Climate model results share the same sampling considerations as reanalyses data (Section 2.1.3). Because, as for reanalysis products, GCM/ESM output is gridded, climate model comparison to observations should account for local factors, observational density, and adjustments for specific sites (such as topography not explicitly represented in GCMs).

The enormous and growing amount of model output available presents both challenges and opportunities for applications to the Canadian North. Observational data limitations described in Section 2.1 for the Canadian North suggest that assessment of the realism of GCMs and ESMs remains a serious challenge in this region. Although examples of such applications exist at least on large scales (e.g., Guo and Wang, 2016, Bush and Lemmen, 2019; Mudryk et al., 2021), there are fewer examples of downscaling ESM data for applications of interest to northern communities (e.g., Teufel and Sushama, 2019; Barrette et al., 2020). Finally, finding the best method of selecting among ESMs for suitability of purpose remains a complex issue for the Arctic (e.g., Massonnet et al., 2012). But on balance, given the increased attention to representation of cold climate processes in polar regions, there are now improved opportunities to exploit several generations of ESMs to gauge consistency and robustness of climate projections in the Canadian North.
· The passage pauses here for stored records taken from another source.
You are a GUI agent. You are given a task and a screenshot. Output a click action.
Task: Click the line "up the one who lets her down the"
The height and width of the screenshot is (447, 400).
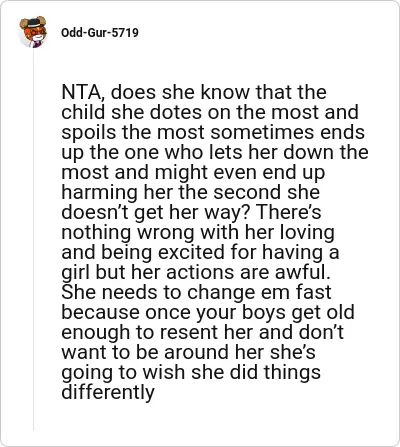215,152
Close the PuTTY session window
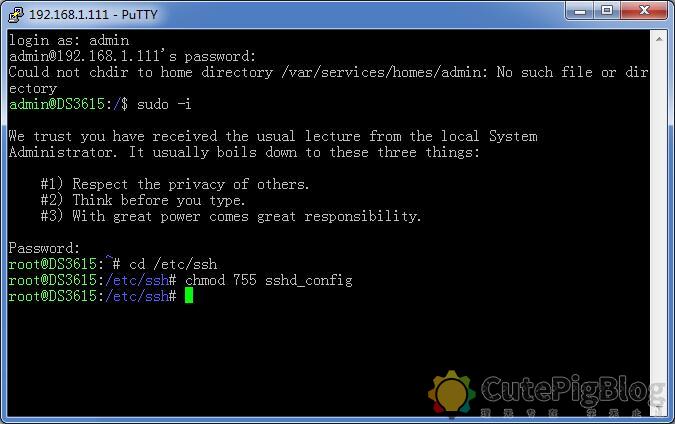Viewport: 675px width, 424px height. [x=644, y=11]
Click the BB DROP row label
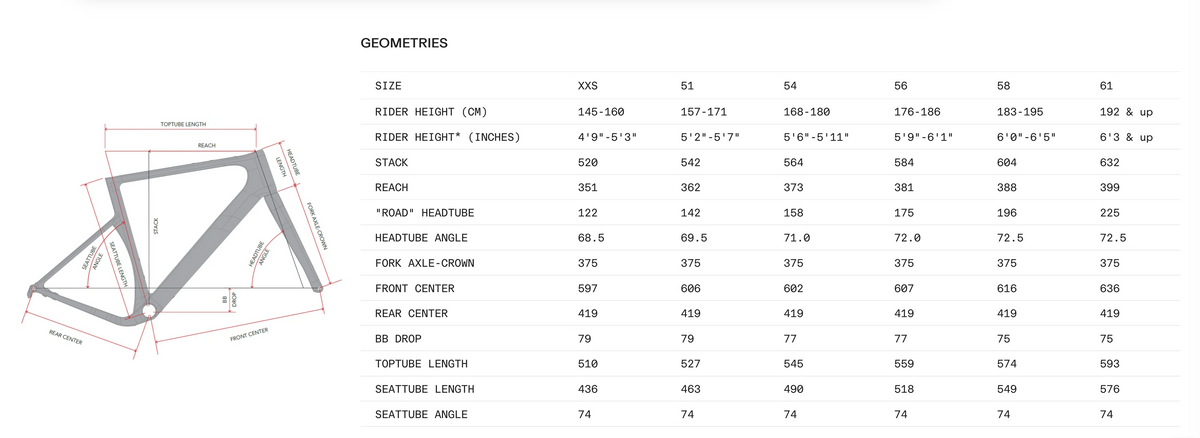The width and height of the screenshot is (1200, 438). [398, 339]
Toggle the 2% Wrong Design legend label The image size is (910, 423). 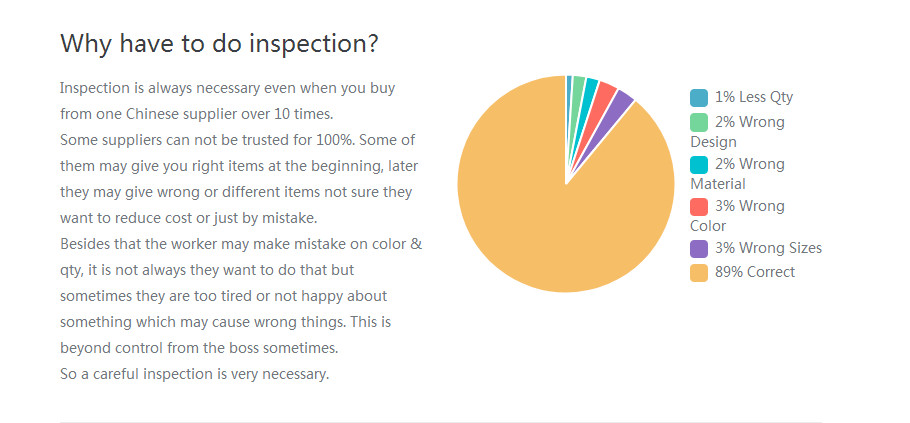(738, 132)
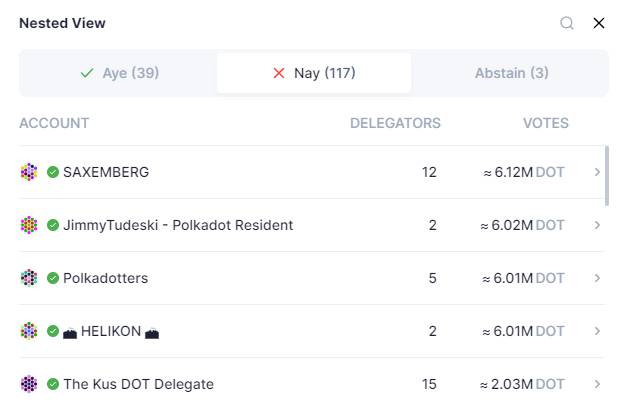Screen dimensions: 620x409
Task: Click Polkadotters' identicon avatar
Action: pyautogui.click(x=29, y=278)
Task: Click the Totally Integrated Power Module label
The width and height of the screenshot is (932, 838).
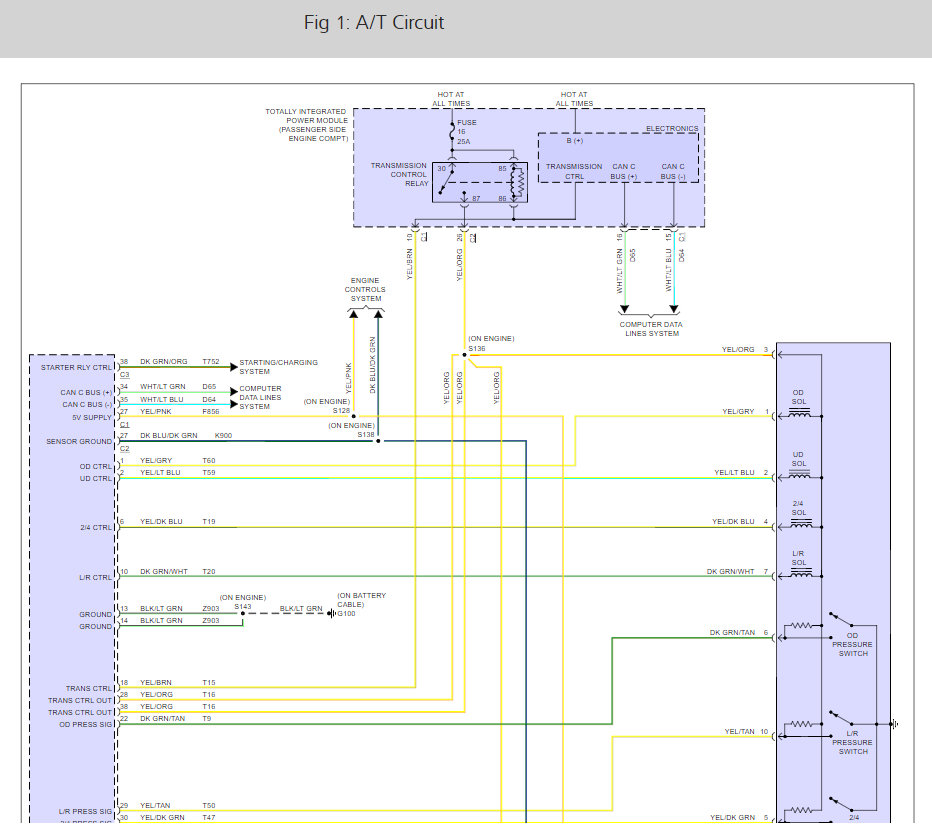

We provide the following overall guidance that practitioners should keep in mind related to use of climate model output:

  • Prior to using climate model outputs in applications for future projections in the Canadian North, a good understanding of how processes are represented in the climate models and a comparison to observed historical climate data should be undertaken. By design, the results of climate models covering the historical period should not be equal to the observations at each instant. Instead, the statistics of climate model outputs should be compared to observed statistics, using multiple realizations of a given climate model, as available.
  • Because GCMs and recent ESMs differ in resolution, process representation, etc., it is recommended to use multiple GCMs/ESMs in any given analysis. GCM/ESM selection depends on application.
  • Care should be taken when using climate model output to define trends or variability over a long period of time as the effects of internal variability can be significant [Deser et al., 2016], especially at high latitudes; trend analysis requires an assessment over a large ensemble of realizations.

Details about climate model forcing, other aspects of experimental design, the ensembles available for download, discussion of limitations, and consideration of present best practice in applications for the Canadian North are presented in Chapter 4.